As the nation’s largest single purchaser of health care, the Centers for Medicare & Medicaid Services (CMS) has long been a pacesetter and incubator for change. The Quality Improvement Organization (QIO) program represents the largest sustained investment in large-scale quality improvement in history. HealthInsight has served as a contractor for this program since 1984, and our mission has evolved throughout the decades, at the leading edge of change in this national effort, to address changing goals, changing theories about what drives improvement, and changing models of care and care delivery support.
CMS is now designing its quality improvement initiatives for the Quality Innovation Network-QIOs (QIN-QIOs), spanning the 2019?2024 contract period. These new initiatives give CMS a crucial opportunity to propel the health care system toward meaningful transformation.
At HealthInsight, we believe that sustainable quality gains and cost reductions will not occur without active participation from every segment of the health care system. Multiple stakeholders need to work together and employ diverse, but aligned, strategies and approaches to drive transformation.
The Regional Health Improvement Collaborative (RHIC) model offers a useful example of what we believe is required. In this model, developed by the Network for Regional Health Improvement (NRHI), community-focused organizations create a space where stakeholders come together to tackle complex and shared challenges that stand in the way of transformation. Three current QIN-QIO prime contractors are NRHI members and two other QIN-QIOs are actively pursuing membership. Additional QIN-QIO prime contractors and subcontractors have active partnerships with a local RHIC. We believe that other QIN-QIOs could house, help create, or help sustain such critical workspaces in their respective communities as well.
Against that background, we offer these recommendations for substantive change.
- Align payment reform at the community level. Shift efforts from engaging national plans, providers and employers toward working through the QIN-QIO field force in local communities where care delivery is organized and where most other care is purchased and managed. QIN-QIOs can organize and align multiple payers in local payment reform efforts and can help advance and assess progress in the adoption of alternative payment models. In addition, QIN-QIOs need to continue to help their communities implement the Medicare Quality Payment Program, hospital value-based purchasing and similar CMS efforts?especially in settings with limited resources, such as rural and critical access hospitals, inpatient psychiatric facilities and ambulatory surgery centers.
- Promote data transparency. Take full advantage of QIN-QIO program capabilities to house, organize and disseminate critically needed CMS data to local communities in support of transparency, care management and care design. Once again, the models for dissemination, engagement with the data and action planning need to reach local communities where they are needed.
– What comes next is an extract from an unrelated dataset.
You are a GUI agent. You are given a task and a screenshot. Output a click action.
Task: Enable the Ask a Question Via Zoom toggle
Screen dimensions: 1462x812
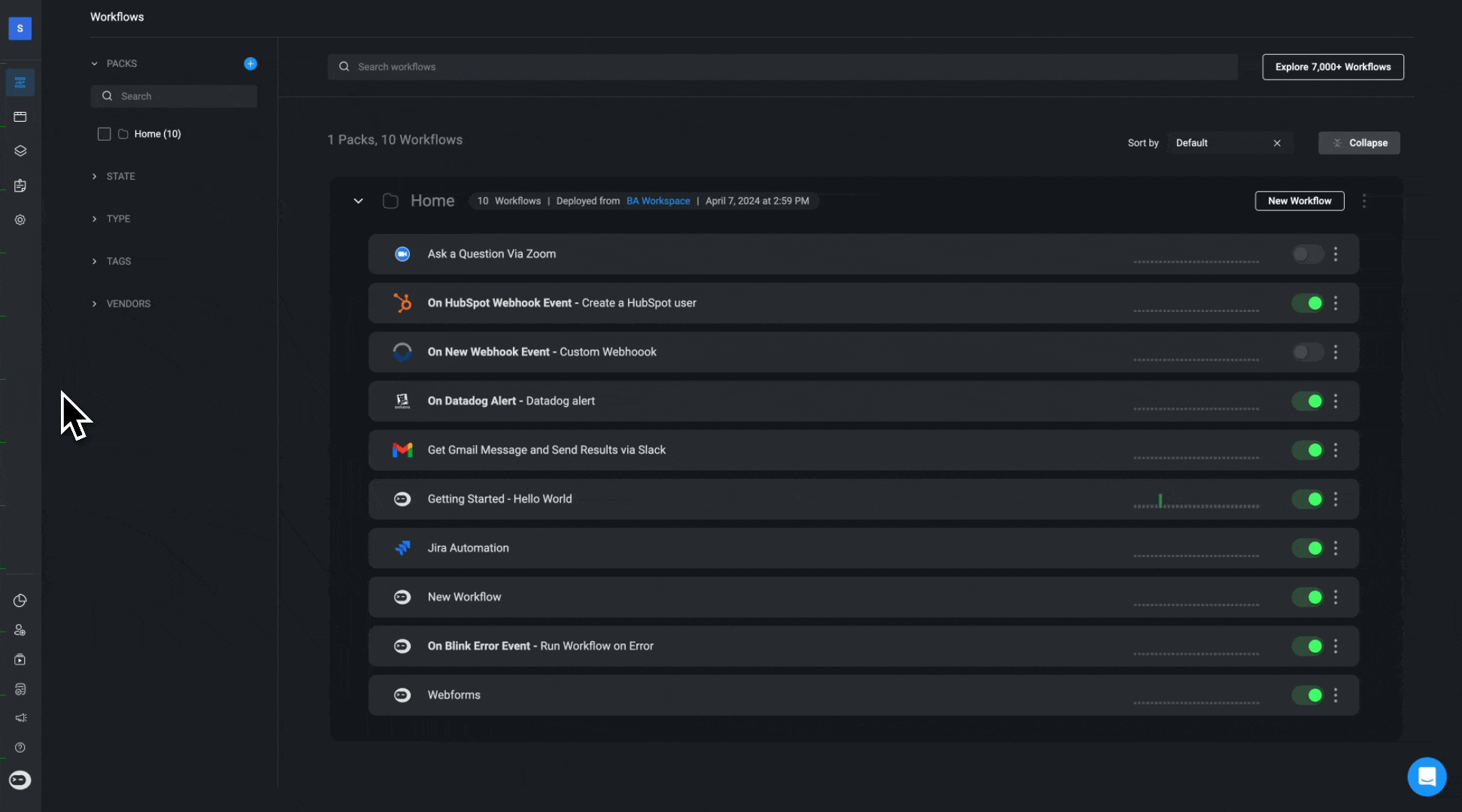[1307, 254]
- Focus resources on cross-setting and cross-system coordination. CMS has increasingly splintered its overall improvement investment by setting of care, provider affiliation, clinical focus area, programmatic theme or other lines of delineation. Multiple contracts and contractor models tend to limit coordination across care settings and systems. This structure also contributes to the proliferation of performance measures and to increased burden for providers and for support contractors, which in turn results in fewer support resources reaching the front lines of health care delivery.
- Sharpen performance measurement. Align higher-level common measures of quality, utilization, and cost across communities and nationally to ensure that performance measurement advances long-term transformation aims. The National Quality Forum-endorsed total cost of care measure offers an example of a useful high-level metric to gauge interim progress. Metrics and analytics are always more valuable and effective when captured across multiple payers and aggregated at levels that help other stakeholders evaluate the learnings and outcomes. However, gathering and reporting such information often requires the convening of competitors around a common table, careful planning, and negotiation, continuous improvement of processes, combining and analyzing multiple data sets and redesign of workflows. Effective QIN-QIOs have all of these skill sets and could partner with existing RHICs and health information exchanges to gain additional expertise over time.
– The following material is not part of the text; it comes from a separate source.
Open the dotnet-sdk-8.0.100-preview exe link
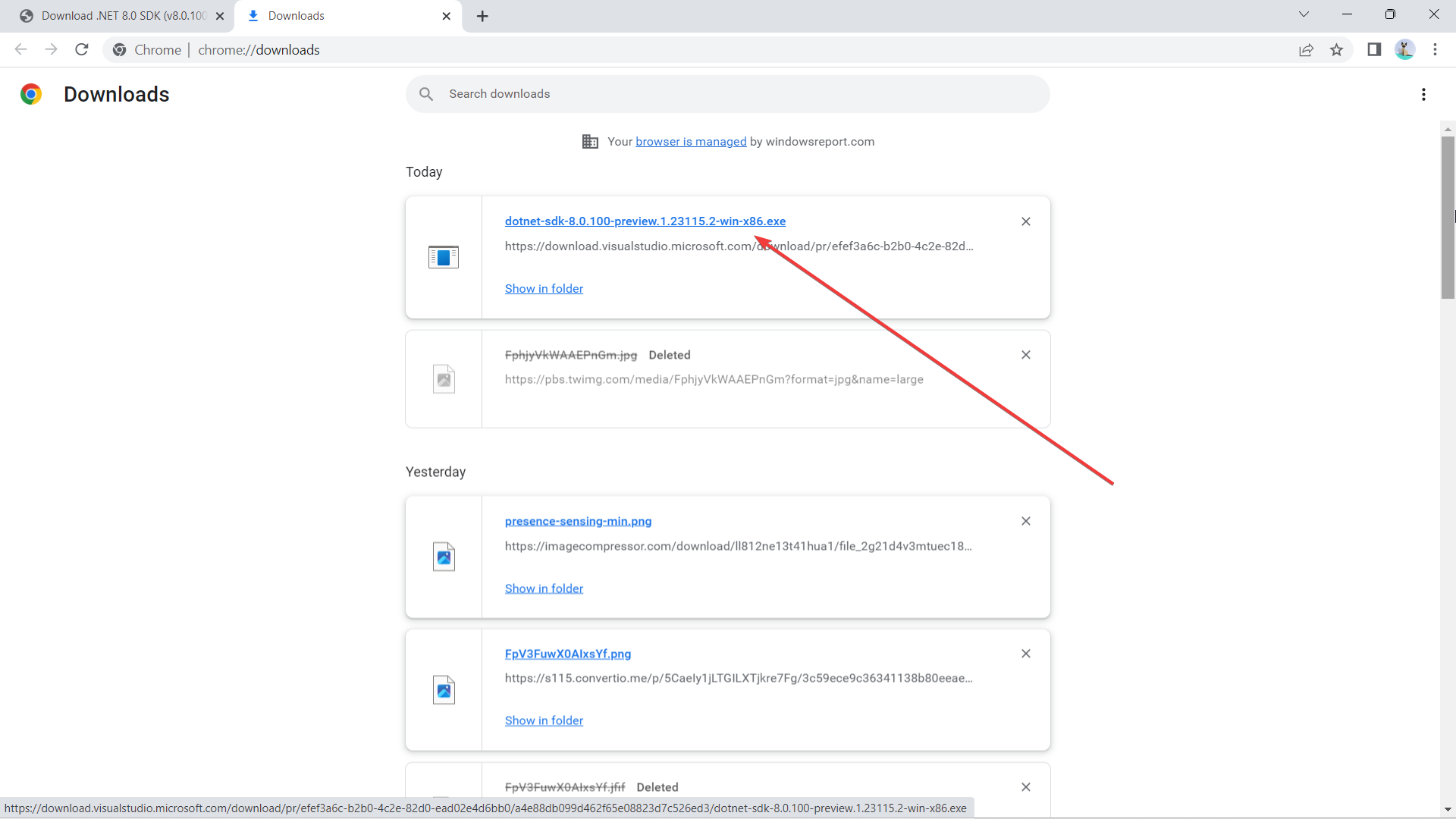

In summary, we encourage CMS to view success for the QIN-QIO program, going forward, through the lens of broad-based principles of transformation, to invest in and commit to supporting community collaboration, and to resist the pressure to multiply extensive and expensive interim data-counting activities and measurement of processes.
QIN-QIOs, if appropriately tasked and evaluated, and with the continued development of effective partnering skills, can bring local stakeholders together to work through these significant challenges at the community level—where real change happens.